_Extract_
MISS MUERTE (AKA THE DIABOLICAL DR. Z)

missmuertebanner MISS MUERTE (AKA THE DIABOLICAL DR. Z)
Dir. Jesus (Jess) Franco, 1966
84 min. France/Spain.
In French with English subtitles.

MONDAY, OCTOBER 28, 8PM

{*NOTE*: This screening was originally scheduled to have been presented by author/Illustrator/scholar Tenebrous Kate—of the web comic Super Coven and the film review site Love Train For The Tenebrous Empire—but her flight yesterday was unfortunately cancelled. She will be with us again soon!}

Taking cues from Feuillade and Franju, 1966’s MISS MUERTE—known to American audiences as THE DIABOLICAL DR. Z—is Jess Franco’s take on his often-examined “mad scientist rejected by the medical community is avenged by a love one, mostly through sexy cabaret numbers” theme, and one of his most succinct and accessible introductions to his work. Dr. Zimmer creates a mind control machine which his fellow scientists reject as mad, causing him to die of a heart attack. His death is avenged by his daughter Irma Zimmer (Mabel Karr), who uses the device to brainwash go-go dancer Nadia (Estella Blain) and use her to seduce and murder everyone she considers responsible for her father’s death. With dialogue by Oscar-winner (and Bunuel collaborator) Jean-Claude Carriere, MISS MUERTE is certainly a film for fans of such films as Les Yeux Sans Visage, but there’s plenty of characteristic Franco touches, from death by poisoned fingernails to Miss Death’s spider costume. With Franco regular Howard Vernon as one of the dismissive scientists and Franco himself as Inspector Tanner (it’s not really a Franco movie if he doesn’t at least have a cameo) and shot in beautiful black and white, this film is one Franco fans definitely won’t want to miss, but anyone looking for Halloween creeps should definitely find what they’re looking for here.

_What you will do_
Answer from the film listing:
(a) How long does the film run, and which countries produced it?
(b) Why was Tenebrous Kate unable to present the screening?
(c) Who plays Inspector Tanner?

_Information provided_
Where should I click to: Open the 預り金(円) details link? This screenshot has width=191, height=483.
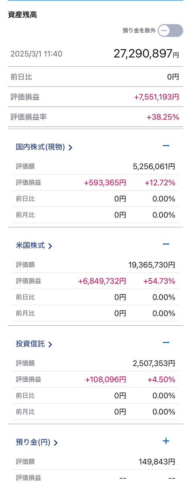click(x=37, y=442)
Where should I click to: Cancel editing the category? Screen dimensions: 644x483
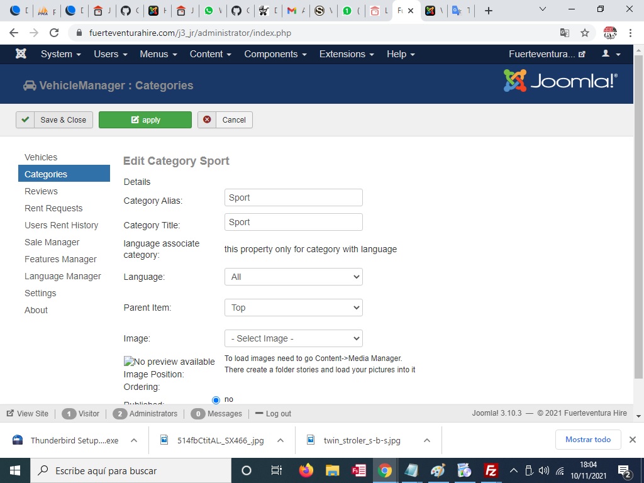pos(225,120)
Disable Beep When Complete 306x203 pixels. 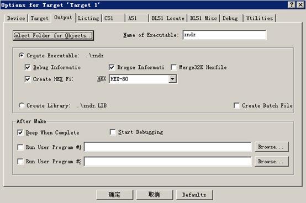click(x=20, y=133)

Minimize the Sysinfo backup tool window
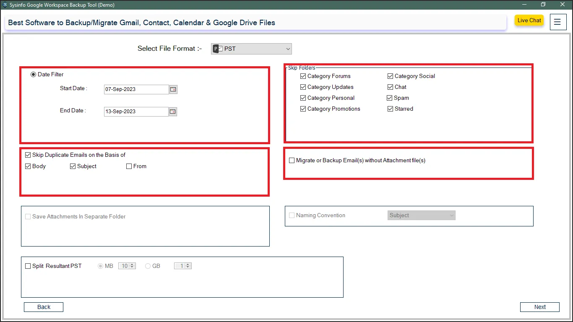coord(524,5)
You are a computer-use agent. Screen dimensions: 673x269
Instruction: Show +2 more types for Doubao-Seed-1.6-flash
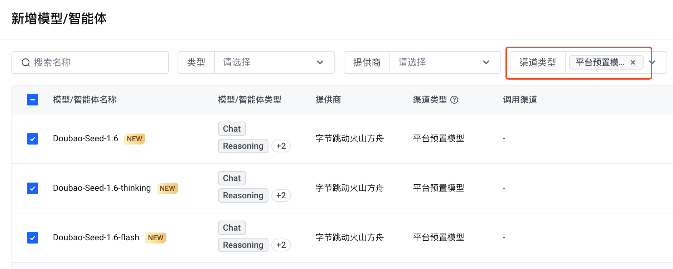[x=281, y=245]

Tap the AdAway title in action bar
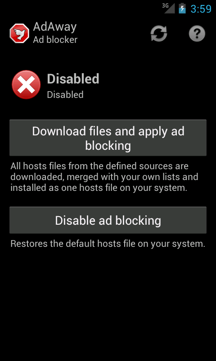[54, 27]
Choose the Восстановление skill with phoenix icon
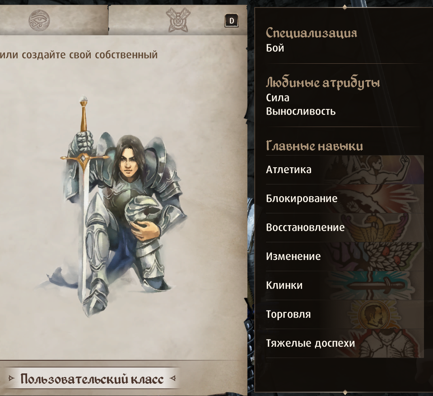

_Exercise solution_
(a) 84 minutes; France and Spain.
(b) Her flight was cancelled.
(c) Jess Franco himself.